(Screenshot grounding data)

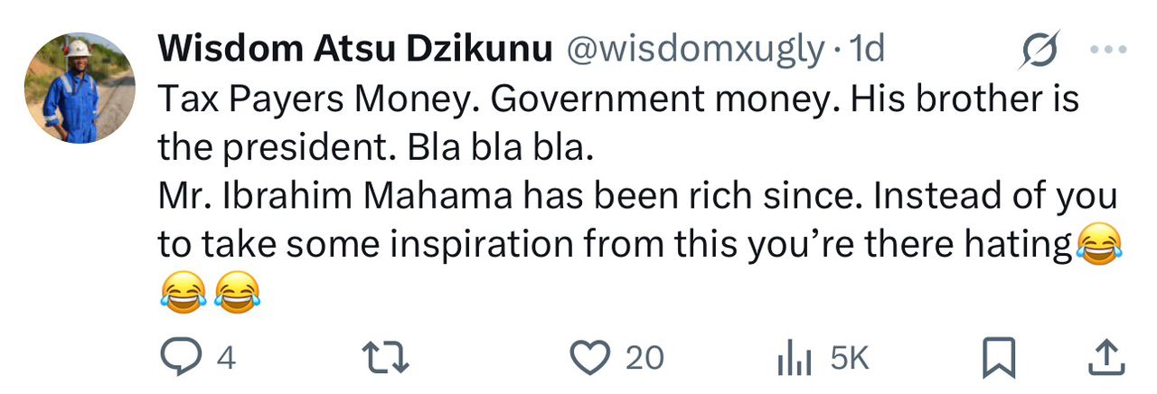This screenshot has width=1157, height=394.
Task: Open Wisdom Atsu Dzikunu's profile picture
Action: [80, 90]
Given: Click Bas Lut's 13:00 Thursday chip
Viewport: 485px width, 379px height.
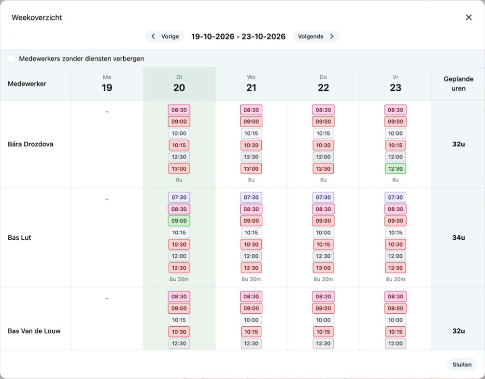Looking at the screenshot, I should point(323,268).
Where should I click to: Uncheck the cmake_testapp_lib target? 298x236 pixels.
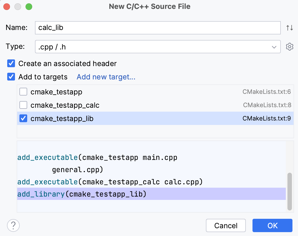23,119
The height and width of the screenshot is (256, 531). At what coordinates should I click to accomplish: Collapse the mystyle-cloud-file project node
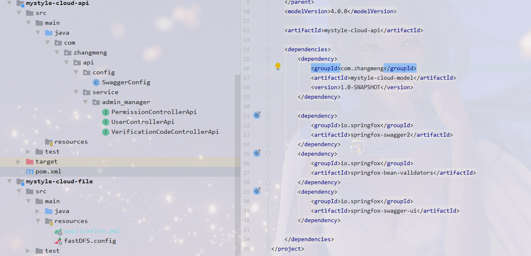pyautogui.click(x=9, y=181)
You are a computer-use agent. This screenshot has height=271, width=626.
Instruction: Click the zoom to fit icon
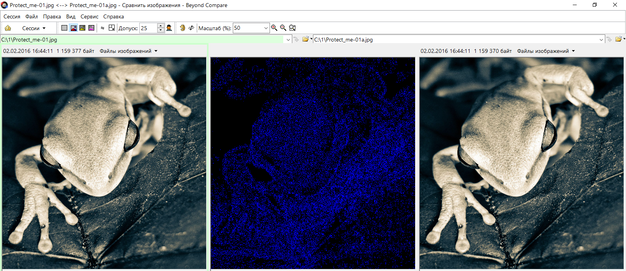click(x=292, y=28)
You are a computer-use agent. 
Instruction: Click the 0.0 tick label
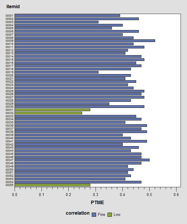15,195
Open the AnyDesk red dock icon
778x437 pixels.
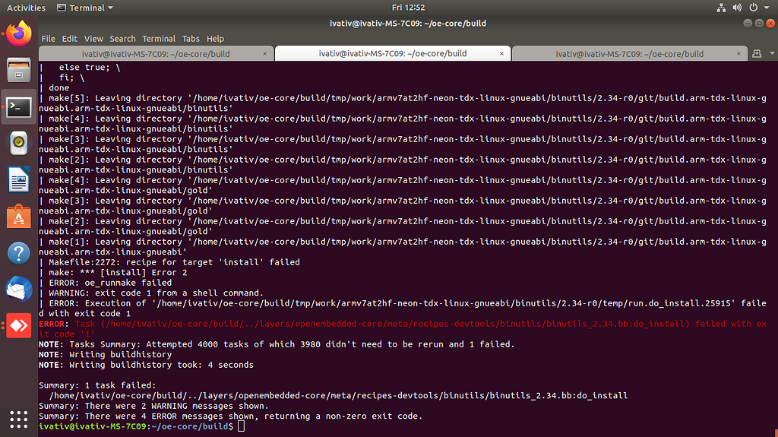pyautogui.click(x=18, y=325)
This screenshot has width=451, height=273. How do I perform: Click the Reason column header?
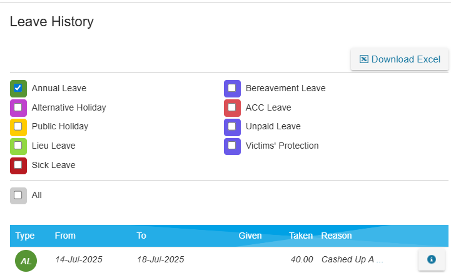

Prompt
Please write out, word for word, each line from the one with "778x437 pixels." to the last line of the data, keeping both ends and omitting pictures.

Answer box
778x437 pixels.
pyautogui.click(x=18, y=325)
This screenshot has width=451, height=273. How do I perform: Click the Reason column header?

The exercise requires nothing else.